Melanie Boughen MA (Health. Ed.), MAPharmT, FHEA

 

What is your role now?


Director of Pharmacy Technician Programmes, School of Pharmacy, University of East Anglia. I’m responsible for the provision of pre- and post-registration education and development training for pharmacy technicians.

 

I also represent the East of England Pharmacy Technician workforce at a national level and I’m the Academic and Education Lead on the APTUK Advisory Group

 

What roles did you do to get to where you are now?

 

  • Community pharmacy technician (where I trained)
  • Dispensary Manager in a dispensing practice
  • NVQ Assessor
  • Pharmacy lecturer for pre-reg pharmacy technicians and pharmacy assistants (ongoing)
  • Rotational then ward-based Pharmacy technician – West Suffolk Hospital
  • Principal Pharmacy Technician, Education and Training, West Suffolk Hospital
  • Internal Quality Assurer for Pharmacy awards (ongoing)
  • Appointed member of the RPSGB Support Staff Advisory Group
  • Lecturer for regional NHS CPD courses for pharmacy technicians (Norfolk, Suffolk and Cambridgeshire)
  • Specialist Pharmacy Technician Lead for Education and Training, NHS Pharmacy Practice Unit (Norfolk, Suffolk and Cambridgeshire)
  • Director of Pharmacy Technician Programmes, School of Pharmacy, University of East Anglia

 

What do you enjoy about your job?


I am glad that I chose to train as a pharmacy technician and my diverse experience across different sectors has been so valuable to me in my work.

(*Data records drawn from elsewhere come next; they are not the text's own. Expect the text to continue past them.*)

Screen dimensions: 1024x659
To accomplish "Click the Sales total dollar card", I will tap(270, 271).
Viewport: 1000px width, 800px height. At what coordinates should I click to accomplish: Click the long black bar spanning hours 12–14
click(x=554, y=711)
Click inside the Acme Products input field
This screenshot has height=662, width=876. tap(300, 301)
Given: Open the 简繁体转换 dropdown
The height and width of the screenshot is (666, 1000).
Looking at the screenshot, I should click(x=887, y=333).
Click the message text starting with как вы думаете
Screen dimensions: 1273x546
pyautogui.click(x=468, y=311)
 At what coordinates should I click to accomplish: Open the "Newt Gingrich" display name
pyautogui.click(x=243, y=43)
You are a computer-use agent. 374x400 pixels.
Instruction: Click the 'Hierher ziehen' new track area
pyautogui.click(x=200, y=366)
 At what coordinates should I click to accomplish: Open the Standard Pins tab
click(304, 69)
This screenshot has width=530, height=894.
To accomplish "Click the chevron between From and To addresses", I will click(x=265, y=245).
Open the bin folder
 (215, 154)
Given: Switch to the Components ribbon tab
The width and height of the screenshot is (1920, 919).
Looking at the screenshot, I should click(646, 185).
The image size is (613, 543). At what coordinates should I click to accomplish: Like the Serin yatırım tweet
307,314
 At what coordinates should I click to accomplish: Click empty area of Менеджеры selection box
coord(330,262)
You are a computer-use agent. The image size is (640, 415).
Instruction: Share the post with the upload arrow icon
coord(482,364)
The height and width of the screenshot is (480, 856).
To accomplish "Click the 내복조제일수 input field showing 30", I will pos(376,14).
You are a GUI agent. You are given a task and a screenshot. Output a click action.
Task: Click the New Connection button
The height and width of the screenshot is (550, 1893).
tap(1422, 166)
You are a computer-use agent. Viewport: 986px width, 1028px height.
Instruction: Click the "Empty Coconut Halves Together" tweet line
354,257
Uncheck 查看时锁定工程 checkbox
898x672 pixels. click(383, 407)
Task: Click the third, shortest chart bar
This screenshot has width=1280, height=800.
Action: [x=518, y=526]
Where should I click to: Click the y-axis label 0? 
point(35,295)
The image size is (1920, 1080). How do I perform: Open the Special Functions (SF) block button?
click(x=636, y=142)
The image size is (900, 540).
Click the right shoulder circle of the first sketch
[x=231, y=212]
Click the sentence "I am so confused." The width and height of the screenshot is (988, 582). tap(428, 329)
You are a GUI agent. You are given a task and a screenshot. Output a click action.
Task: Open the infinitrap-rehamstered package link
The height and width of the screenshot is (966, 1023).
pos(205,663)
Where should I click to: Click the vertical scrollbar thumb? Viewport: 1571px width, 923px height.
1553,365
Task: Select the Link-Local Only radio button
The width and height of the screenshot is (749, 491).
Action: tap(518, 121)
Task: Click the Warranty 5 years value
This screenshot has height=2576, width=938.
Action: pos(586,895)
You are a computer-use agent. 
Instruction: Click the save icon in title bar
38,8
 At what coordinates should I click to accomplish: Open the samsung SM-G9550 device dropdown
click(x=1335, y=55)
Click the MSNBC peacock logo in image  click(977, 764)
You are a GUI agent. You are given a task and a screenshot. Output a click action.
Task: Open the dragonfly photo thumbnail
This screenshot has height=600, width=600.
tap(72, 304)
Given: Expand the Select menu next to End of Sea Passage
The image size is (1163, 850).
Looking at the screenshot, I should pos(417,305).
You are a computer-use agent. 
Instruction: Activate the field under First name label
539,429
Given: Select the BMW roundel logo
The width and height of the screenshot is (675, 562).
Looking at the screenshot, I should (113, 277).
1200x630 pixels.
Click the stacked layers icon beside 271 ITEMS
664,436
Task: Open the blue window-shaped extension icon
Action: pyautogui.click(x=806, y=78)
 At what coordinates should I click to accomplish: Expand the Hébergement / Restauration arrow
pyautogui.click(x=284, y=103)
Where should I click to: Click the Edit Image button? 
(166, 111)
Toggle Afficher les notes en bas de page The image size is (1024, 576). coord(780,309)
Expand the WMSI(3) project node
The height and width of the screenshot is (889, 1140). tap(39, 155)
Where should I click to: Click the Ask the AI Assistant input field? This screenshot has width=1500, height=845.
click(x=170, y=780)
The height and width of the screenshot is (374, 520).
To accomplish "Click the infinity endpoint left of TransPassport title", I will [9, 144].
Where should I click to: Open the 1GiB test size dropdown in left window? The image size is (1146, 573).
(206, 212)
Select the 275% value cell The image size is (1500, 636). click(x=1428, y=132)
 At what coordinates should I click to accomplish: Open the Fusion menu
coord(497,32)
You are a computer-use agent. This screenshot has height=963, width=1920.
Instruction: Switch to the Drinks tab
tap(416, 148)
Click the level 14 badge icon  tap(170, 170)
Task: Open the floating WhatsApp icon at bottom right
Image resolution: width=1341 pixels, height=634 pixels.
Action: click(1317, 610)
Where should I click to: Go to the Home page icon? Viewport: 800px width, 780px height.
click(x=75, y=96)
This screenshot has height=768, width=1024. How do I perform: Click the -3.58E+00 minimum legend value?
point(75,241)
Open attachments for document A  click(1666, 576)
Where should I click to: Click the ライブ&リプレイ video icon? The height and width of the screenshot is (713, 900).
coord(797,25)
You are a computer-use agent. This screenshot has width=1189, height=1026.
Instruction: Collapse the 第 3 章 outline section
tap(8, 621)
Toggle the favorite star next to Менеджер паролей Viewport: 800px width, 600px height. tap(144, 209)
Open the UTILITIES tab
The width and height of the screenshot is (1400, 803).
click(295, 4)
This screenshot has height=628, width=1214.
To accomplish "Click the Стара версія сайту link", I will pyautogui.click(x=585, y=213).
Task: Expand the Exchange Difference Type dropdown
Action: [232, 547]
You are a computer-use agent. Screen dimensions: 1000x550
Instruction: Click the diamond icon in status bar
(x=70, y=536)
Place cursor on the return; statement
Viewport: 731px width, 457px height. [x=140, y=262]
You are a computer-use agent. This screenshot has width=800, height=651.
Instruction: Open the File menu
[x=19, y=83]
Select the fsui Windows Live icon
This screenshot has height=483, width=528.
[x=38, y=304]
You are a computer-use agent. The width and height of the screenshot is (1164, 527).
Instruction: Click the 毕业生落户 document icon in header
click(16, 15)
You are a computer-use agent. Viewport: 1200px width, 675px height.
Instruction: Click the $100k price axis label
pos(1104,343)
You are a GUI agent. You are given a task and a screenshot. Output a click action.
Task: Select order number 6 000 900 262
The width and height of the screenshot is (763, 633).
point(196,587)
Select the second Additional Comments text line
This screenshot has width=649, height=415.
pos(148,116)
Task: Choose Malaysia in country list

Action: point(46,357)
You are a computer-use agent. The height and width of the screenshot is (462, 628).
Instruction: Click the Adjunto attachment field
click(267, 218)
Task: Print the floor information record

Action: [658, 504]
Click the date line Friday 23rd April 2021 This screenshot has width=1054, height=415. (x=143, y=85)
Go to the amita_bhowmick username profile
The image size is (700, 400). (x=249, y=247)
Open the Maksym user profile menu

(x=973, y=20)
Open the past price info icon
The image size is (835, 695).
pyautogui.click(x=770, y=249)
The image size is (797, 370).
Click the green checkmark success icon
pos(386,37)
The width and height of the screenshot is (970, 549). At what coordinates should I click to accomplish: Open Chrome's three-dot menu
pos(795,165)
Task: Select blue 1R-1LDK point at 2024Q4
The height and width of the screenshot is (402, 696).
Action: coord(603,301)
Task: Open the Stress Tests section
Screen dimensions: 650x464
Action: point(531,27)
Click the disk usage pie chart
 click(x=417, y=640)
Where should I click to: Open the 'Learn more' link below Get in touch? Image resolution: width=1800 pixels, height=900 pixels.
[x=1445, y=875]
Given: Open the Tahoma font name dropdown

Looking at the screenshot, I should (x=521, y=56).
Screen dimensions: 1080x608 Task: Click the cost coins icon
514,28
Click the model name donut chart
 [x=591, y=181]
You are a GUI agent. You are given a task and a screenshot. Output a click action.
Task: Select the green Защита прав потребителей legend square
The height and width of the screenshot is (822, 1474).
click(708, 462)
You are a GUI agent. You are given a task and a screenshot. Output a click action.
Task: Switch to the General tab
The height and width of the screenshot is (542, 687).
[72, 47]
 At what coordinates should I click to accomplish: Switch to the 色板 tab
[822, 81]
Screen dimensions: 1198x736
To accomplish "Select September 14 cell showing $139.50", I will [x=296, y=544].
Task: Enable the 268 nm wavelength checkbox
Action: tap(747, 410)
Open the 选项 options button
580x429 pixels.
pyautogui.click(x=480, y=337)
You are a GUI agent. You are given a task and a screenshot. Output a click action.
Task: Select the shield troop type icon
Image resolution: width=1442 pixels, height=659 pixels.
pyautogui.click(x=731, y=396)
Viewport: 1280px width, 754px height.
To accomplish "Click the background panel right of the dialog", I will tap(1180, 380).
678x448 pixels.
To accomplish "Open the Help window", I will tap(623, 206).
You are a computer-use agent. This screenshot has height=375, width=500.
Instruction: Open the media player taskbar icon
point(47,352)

I sometimes reflect on the progression that pharmacy technicians have made since I started, particularly those in secondary care, but there is still a long way to go, particularly the development and opportunities for our colleagues in the community sector.

 

I really do enjoy what I do, however, if I had to choose just one thing above everything it has to be educating, training and developing our future workforce, the pre-registration trainee pharmacy technicians. This is how I started out on my education pathway and where my deep passion lies.

 

We work closely with the employers and listen to the students as all are stakeholders. Seeing them progress from the start of their qualification to the end and how they mature into their professional role, knowing the influence and responsibility that we all have in the process is so important and something that we work very hard to achieve. At the very start of their training, the one thing I tell all the students is never to forget that patients are at the centre of our universe and everything we do has to be for the good of the patient!

 

How much do you earn?


Enough to pay my golf club fees! Seriously, my salary is fair for the level of responsibility that I have and equal to colleagues in similar roles. Pay is always a sensitive topic, but I do believe that people should be paid fairly for the role that they undertake and that this can be a contributing factor not only to career progression but also to the services we are able to provide to optimise patient-centred care.